THE ANVIL OF TERMINAL SCHOOL EXAMINATIONS
Increasingly throughout my career, first as a teacher and later as a school leader I have been exercised by the conundrum of how should we assess fairly within schools and, most significantly, at school leaving examination time.
For this terminal examination, in large measure, is the tool employed across the world to recognise the achievements, or otherwise, of 17/18/19 year olds.
It is an understandable mechanism, allowing thousands of students in any country, writing numerous scripts in a short period of time to have a result within a couple of months. Much of this is related to the demands of university entrance for those who wish to pursue such a path.
But is it fair, and do we accept it because it is utilitarian? Do we accept that students, unsuited to this type of assessment, have to struggle in the wake of those who are suited to it? At worst, is it not akin to an industrial assembly line process where ‘perfect’ products pass through the system and emerge bright and shiny and ‘imperfect’ products are tossed aside.

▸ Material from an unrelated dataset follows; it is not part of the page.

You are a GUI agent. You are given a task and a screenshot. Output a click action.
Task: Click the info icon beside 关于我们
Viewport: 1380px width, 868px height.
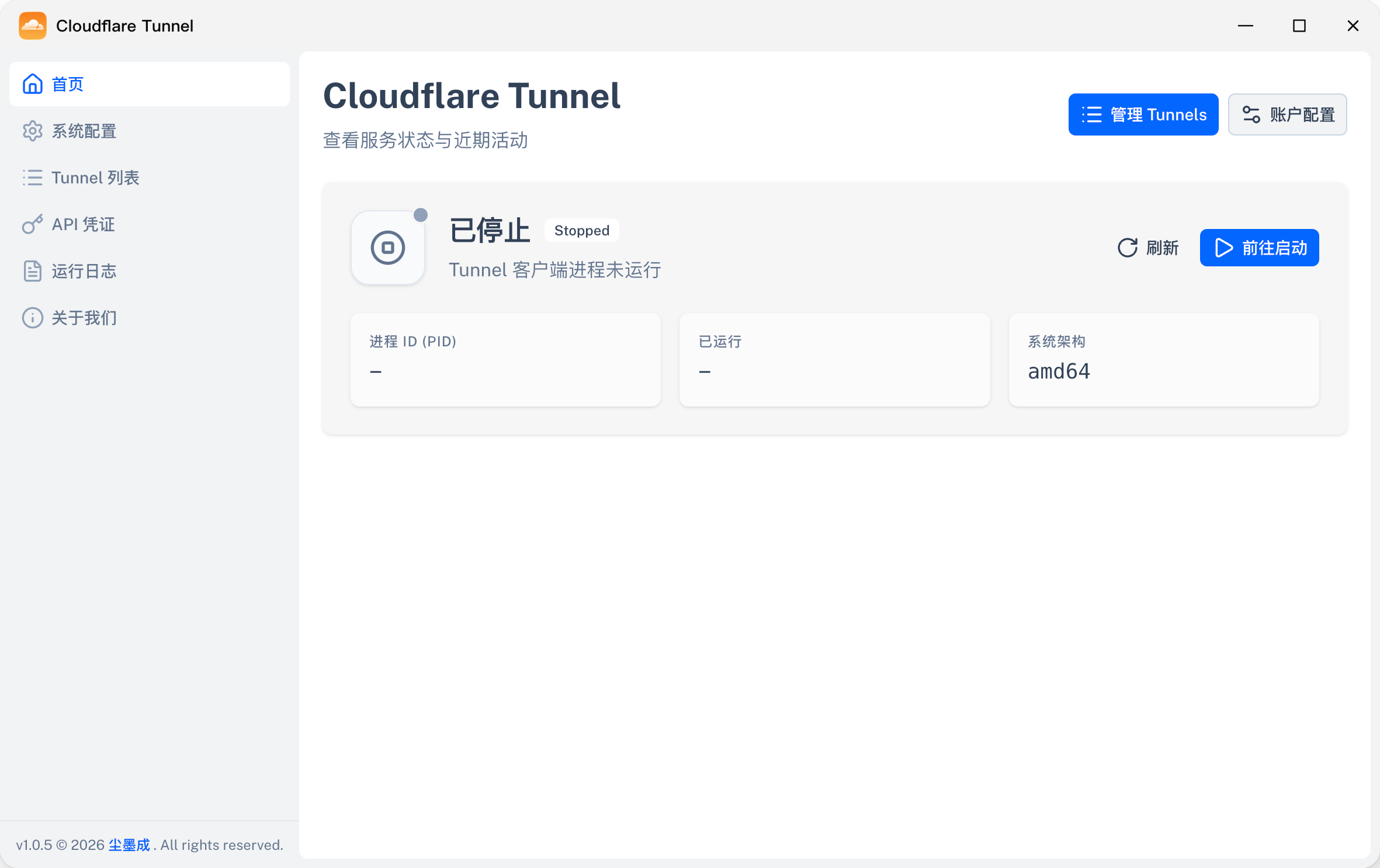click(32, 318)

In June 2020 it will be 50 years since I sat the Scrudu Ardteistimeireachta ( Irish Leaving Certificate examination ). For a couple of weeks in that hot summer I wrote numerous examination paper answers in multiple subjects, striving to remember what I had learned over the previous two years. It was mostly a memory test, and I had a good memory. Peers who did not necessarily have a good memory performed less well. Having returned to Ireland after 30 years I was taken aback this past summer to observe that students of 2019 were doing pretty much the same, a half century later!
The cohort of student who wrote scripts in 1970 was emerging into a world of certainties in terms of employment and life expectations. For the cohort of 2019 this is a wishful vista. For those who choose the university route, some consistency remains but for those who do not dance to this drum, their way in the world demands ingenuity, perseverance, mental alacrity, entrepreneurial skills, collaborative abilities, breadth of vision and self confidence in bucketfulls. Now these did not feature in my senior school programme and, most alarmingly, do not feature much in 2020 either. And the Irish education system is far from being alone in this.
The mould which hammered out the cohort of 1970 is still working well, it seems, though the ‘marketplace’ has changed out of all recognition.
The most troubling aspect of all of this is that thousands of students who do not fit the uniform assessment process are being lost, in the sense that we are not recognising the other abilities and aptitudes they possess which will enrich them and the world around them.
There are calls for a much broader school programme to prepare students for digital and real life in the 21 century. Surely school authorities must recognise this and seek also to recalibrate the terminal assessment gateway to allow all students to show who they are and what they can do.
But then, there are the universities. Can they ever be open to recognising abilities alongside the strictly academic?